In this post, we
will discuss dematerialisation of shares, Refund of application money and
payment of commission on issue of share capital.
DEMATERIALISATION OF
SECURITIES
Section 29 of the
Companies Act 2013, say every company making public offer; and such other class
or classes of companies as may be prescribed shall issue the securities only in
the dematerialised form. This section was discussed in detail earlier on this blog here.

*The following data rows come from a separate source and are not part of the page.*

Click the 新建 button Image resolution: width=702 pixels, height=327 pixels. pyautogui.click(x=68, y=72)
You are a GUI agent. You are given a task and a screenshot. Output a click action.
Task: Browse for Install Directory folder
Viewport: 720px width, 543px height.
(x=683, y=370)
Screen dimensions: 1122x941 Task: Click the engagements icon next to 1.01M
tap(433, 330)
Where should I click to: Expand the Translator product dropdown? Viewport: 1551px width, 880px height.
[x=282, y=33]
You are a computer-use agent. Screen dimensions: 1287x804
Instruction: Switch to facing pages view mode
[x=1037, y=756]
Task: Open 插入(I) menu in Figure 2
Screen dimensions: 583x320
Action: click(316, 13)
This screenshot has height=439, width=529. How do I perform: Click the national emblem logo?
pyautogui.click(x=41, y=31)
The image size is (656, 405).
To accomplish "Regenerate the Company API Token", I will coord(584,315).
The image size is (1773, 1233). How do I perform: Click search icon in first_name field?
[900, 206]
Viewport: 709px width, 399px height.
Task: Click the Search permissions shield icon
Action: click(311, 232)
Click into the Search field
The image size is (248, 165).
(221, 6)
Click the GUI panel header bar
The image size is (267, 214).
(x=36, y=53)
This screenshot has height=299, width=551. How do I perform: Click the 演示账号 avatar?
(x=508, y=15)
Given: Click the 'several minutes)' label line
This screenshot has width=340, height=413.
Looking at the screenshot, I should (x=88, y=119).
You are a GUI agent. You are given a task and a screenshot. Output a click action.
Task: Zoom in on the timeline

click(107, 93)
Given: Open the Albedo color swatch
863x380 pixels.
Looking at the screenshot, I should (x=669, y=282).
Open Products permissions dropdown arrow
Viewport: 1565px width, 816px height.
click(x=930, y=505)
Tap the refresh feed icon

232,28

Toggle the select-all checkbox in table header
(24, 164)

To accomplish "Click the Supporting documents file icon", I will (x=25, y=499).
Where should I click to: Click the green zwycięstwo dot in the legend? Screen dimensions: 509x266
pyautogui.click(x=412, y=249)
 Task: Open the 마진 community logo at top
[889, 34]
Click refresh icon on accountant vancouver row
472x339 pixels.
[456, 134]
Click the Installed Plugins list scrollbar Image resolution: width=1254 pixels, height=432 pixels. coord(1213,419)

Rule 9 of the Companies (Prospectus and Allotment
of Securities) Rules 2014 prescribes that the promoters
of every public company
making a public offer of any convertible securities may hold such securities
only in dematerialized form. The entire holding of convertible securities of the
company by the promoters held in physical form up to the date of the initial
public offer shall be converted into dematerialized form before such offer is
made and thereafter such promoter shareholdings shall be held in dematerialized
form only.
REFUND OF
APPLICATION MONEY
According to
Rules 11 of these Rules, if the stated minimum amount has not been subscribed
and the sum payable on application is not received within the period specified
therein, then the application money shall be repaid within a period of fifteen
days from the closure of the issue and if any such money is not so repaid within
such period, the directors of the company who are officers in default shall
jointly and severally be liable to repay that money with interest at the rate of
fifteen percent per annum.
The application
money to be refunded shall be credited only to the bank account from which the
subscription was remitted.
PAYMENT
OF COMMISSION
Sub – Section (6)
of Section 40, a company may pay commission to any person in connection with the
subscription to its securities subject to such conditions as may be prescribed.
Section 40 was
discussed earlier here on this blog.
According to Rule
13 of these Rules, a company may pay commission to any person in connection with
the subscription or procurement of subscription to its securities, whether
absolute or conditional, subject to the following conditions, namely:
-
(a) the payment
of such commission shall be authorized in the company’s articles of
association;
(b) the
commission may be paid out of proceeds of the issue or the profit of the company
or both;
(c) the rate of
commission paid or agreed to be paid shall not exceed, in case of shares, five
percent of the price at which the shares are issued or a rate authorised by the
articles, whichever is less, and in case of debentures, shall not exceed two and
a half per cent of the price at which the debentures are issued, or as specified
in the company’s articles, whichever is less;
(d) the
prospectus of the company shall disclose -
(i) the name of
the underwriters;
(ii) the rate and
amount of the commission payable to the underwriter; and
(iii) the number
of securities which is to be underwritten or subscribed by the underwriter
absolutely or conditionally.
(e) there shall
not be paid commission to any underwriter on securities which are not offered to
the public for subscription;
(f) a copy of the
contract for the payment of commission is delivered to the Registrar at the time
of delivery of the prospectus for registration.